The Merciful Church


Go and learn what this means: I desire mercy, not sacrifice.

Humanity still has a long way to go to learn Jesus’ lesson. As the church is an entity of humans, so too does the church have a lot to learn about mercy. What if mercy were at the heart of the Christian church’s witness (instead of say holiness, family values or even salvation)? Perhaps we could encapsulate the entirety of the gospel were we to focus on giving and spreading mercy.

Though the greatest commandments are love God and love neighbor, something gets lost in translation. Jesus illustrates the love of neighbor by telling the parable of the Good Samaritan. After asking the parable’s audience “Which one of these, do you think, was a neighbor to the man who fell into the hands of robbers?” The correct reply was “The one who showed him mercy,” followed by Jesus’ command to “Go and do likewise”. The way to inherit eternal life is to show mercy. A church’s Christ-like-ness can be judged by its mercifulness.

Mercifulness of the Heart

Mercifulness is a heart matter. It is illustrated by Jesus’ readiness to weep at the sadness of others. We follow no stoic Lord. A heart that is open to the experiences of others is necessarily vulnerable to being hurt itself. That’s just how it is. So too, real healing comes from having a caring companion. Peter was invited to the house of Tabitha who had just passed away. The mourners were gathered together weeping and wailing as is their custom. the family at the heart of the loss was not left alone but joined by sympathizers. the mourners also passed around clothes that Tabitha had made to recognize Tabitha’s giftedness and their connectedness to her. So church is to surround people in their pain and share in their vulnerability. You hurt for the grieved because you have grieved.

Even if you don’t have line-for-line experience with another’s situatin, you can empathize on a more primitive level. Maybe you’ve never been lonely, but you have lost people and have a glimpse into what goes missing when another dies. One means of sadness can inform other means of sadness. So empathy can come from many sources.

Mercifulness of the Mind

Mercifulness of the mind means sharing some understanding of another’s pain. Understanding comes from reflection upon one’s own pain. This is a vital task that churches of any size can offer: space and opportunity to gain understanding of one’s pain. By processing one’s own pain one gains wisdom that can be useful to the consolation of another. This comfort does not have to be verbal. In fact, in some cultures, it’s more appropriate to be silent. But knowledgeable comfort is very valuable.

Mercifulness of the Body

Mercifulness of the body refers to the various actions through which we comfort fellow-sufferers. This may mean phone calls, provision of food, visitation, and art & music. Mercy of the body can be thought of what is actually received from the sufferer. Mercy of the body is most valuable when it is informed and genuine. A casserole given without thought to the sufferers real needs may not be useful. A phone call from a distracted friend is unlikely to bring healing. Mercy of the body is built upon the reflection we do on our own pain, and it is offered out of a shared vulnerability.

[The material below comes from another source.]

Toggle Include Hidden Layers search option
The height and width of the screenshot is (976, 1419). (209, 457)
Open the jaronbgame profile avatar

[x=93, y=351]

Mercifulness and the Church

What does this mean for the church? I think many parishioners forever see themselves as the one beaten by the robbers. The church needs to help people differentiate between who is really downtrodden and who is be a negligent Levite. The church also has the task of helping people reflect on their experiences, gaining wisdom and turning that wisdom into resources for mercy. The church also must have the pulse of the community ever before them. Often we focus so much on being innocent as doves that we forget being wise as serpents. The world is ever-cutthroat, with winners building their houses on the backs of losers. The church must see the plight of the losers. It may even have to risk considerable friction lifting them up out of the gutters. And there is considerable sadness living in plush mansions overlooking the city. “We have not heard the cry of the needy,” is the confession we recite before communion. Is it ever needed!

The Good Samaritan? I wonder how many times he had been beaten in his life. I wonder how many times the respectable religious types ignored his plight? He is walking along a dangerous road, as vulnerable as anybody. But he is prepared: he has oil and wine to cleanse wounds, he has a donkey for cargo and transportation and he has knowledge of the nearest inn. Perhaps he had been down that road before; laid in that gutter before; knew the mercifulness of the innkeeper; knew the value of a donkey. Perhaps, if you’ll allow me some homiletical license, the Good Samaritan had tasted the bitterness of violence, heard the negligent feet shuffle by and wondered whether anyone valued him. Perhaps he had laid in that inn, beaten but plucked out by kindness. Certainly his actions toward the man in the gutter suggest a knowledge of the severity of the matter and the wisdom to know what to do about it. Can we go and do likewise?